◆ **The task**:
Where in the data below does the word "agent" appear? Copy each line that holds it.

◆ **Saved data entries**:
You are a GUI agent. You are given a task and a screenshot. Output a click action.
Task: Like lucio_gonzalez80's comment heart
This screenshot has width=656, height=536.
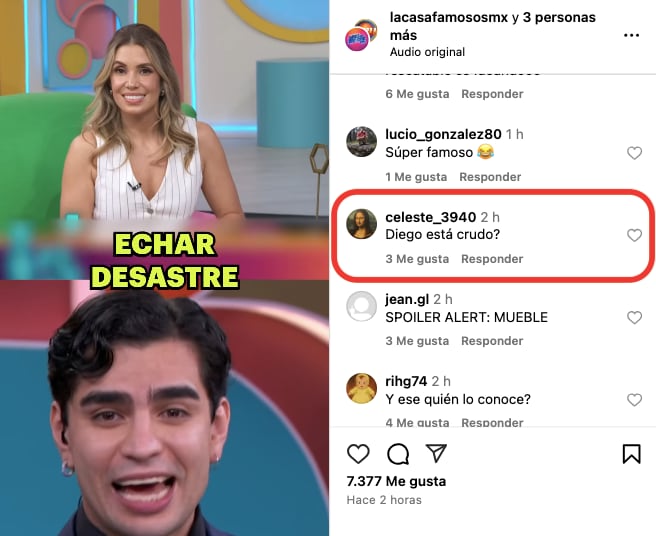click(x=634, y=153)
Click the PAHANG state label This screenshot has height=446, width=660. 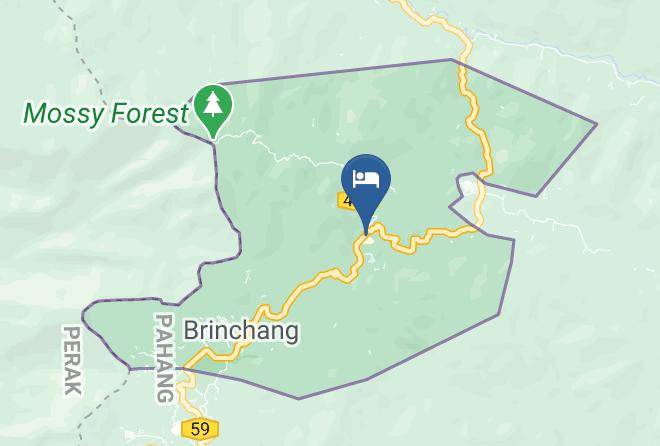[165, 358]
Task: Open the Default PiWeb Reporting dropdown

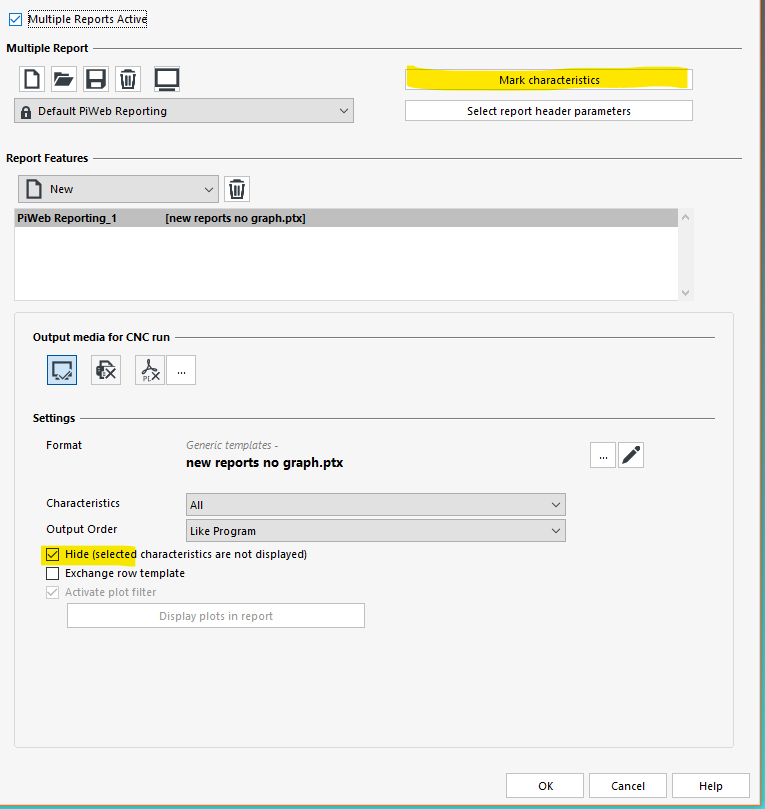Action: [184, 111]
---
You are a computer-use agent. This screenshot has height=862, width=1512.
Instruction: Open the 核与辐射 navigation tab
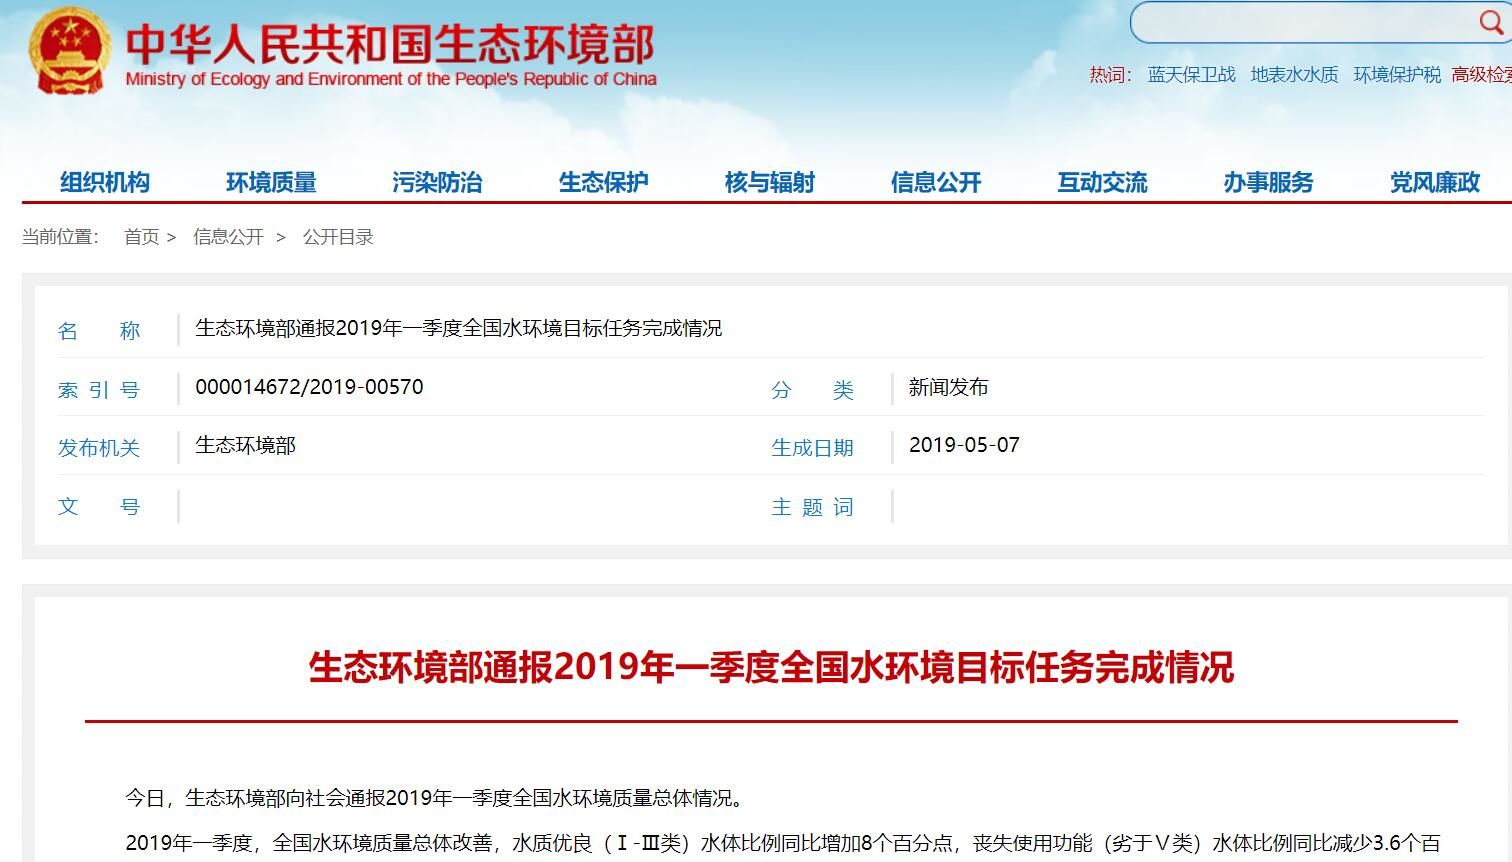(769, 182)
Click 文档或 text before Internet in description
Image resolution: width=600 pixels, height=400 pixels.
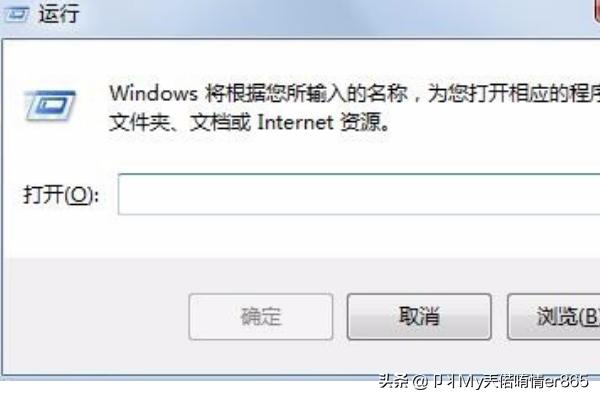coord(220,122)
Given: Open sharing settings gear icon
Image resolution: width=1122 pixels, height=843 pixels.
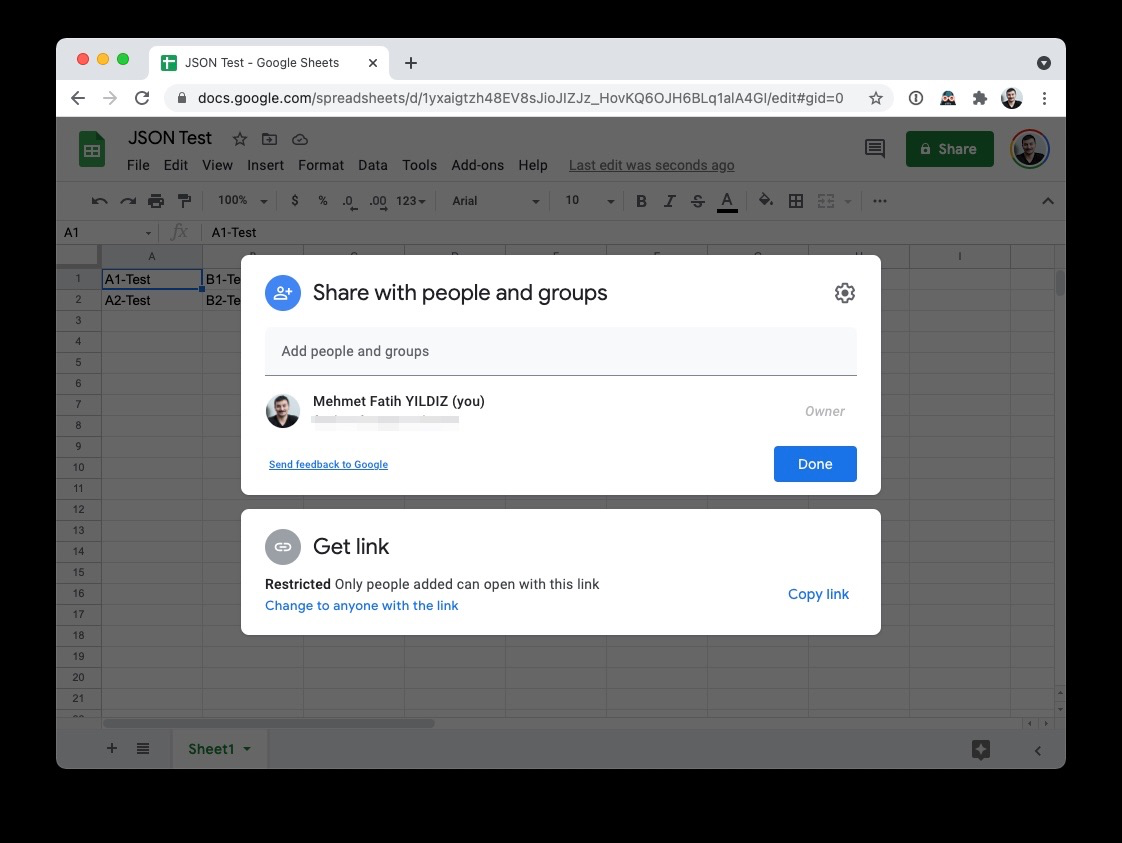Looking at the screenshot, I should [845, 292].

◆ **Result**:
You are a GUI agent. You are given a task and a screenshot. Output a click action.
You are a computer-use agent. This screenshot has height=862, width=1512.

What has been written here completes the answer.